▶ Exercise prompt
Please copy each line in the records below that contains the string "computer".
(Exercise materials)
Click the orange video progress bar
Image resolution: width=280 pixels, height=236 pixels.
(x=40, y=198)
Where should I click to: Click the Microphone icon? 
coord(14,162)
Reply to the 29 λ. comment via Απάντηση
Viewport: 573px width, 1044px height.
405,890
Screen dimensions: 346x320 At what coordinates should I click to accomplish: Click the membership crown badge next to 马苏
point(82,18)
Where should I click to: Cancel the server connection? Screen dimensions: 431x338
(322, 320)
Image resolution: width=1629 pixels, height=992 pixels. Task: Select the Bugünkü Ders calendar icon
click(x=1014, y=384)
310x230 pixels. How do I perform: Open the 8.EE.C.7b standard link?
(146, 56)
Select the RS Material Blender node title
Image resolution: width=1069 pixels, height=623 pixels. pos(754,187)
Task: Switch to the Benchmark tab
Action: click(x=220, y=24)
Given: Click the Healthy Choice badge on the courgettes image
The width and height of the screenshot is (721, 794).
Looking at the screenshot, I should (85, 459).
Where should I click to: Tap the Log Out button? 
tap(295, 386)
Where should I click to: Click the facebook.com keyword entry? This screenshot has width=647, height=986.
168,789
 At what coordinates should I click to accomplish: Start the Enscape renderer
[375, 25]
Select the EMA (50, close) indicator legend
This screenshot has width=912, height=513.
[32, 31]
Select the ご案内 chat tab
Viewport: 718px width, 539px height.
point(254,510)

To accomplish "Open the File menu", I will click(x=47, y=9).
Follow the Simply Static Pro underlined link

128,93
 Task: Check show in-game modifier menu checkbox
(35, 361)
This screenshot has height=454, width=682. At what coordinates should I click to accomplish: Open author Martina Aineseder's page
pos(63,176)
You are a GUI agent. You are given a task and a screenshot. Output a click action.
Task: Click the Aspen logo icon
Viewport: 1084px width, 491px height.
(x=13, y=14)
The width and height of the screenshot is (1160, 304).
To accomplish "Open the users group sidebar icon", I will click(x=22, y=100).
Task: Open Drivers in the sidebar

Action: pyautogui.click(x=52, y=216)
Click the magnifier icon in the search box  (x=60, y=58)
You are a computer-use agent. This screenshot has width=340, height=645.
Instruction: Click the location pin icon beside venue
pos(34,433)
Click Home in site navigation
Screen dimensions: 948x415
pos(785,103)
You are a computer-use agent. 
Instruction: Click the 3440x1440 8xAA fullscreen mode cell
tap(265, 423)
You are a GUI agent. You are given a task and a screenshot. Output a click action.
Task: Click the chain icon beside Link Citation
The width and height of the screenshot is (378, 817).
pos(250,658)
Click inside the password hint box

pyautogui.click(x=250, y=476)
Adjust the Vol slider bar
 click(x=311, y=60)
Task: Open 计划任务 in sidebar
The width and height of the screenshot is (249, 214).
(End Exercise materials)
▶ Answer box
You are a computer-use agent. This screenshot has width=340, height=645.
You are a computer-use agent. 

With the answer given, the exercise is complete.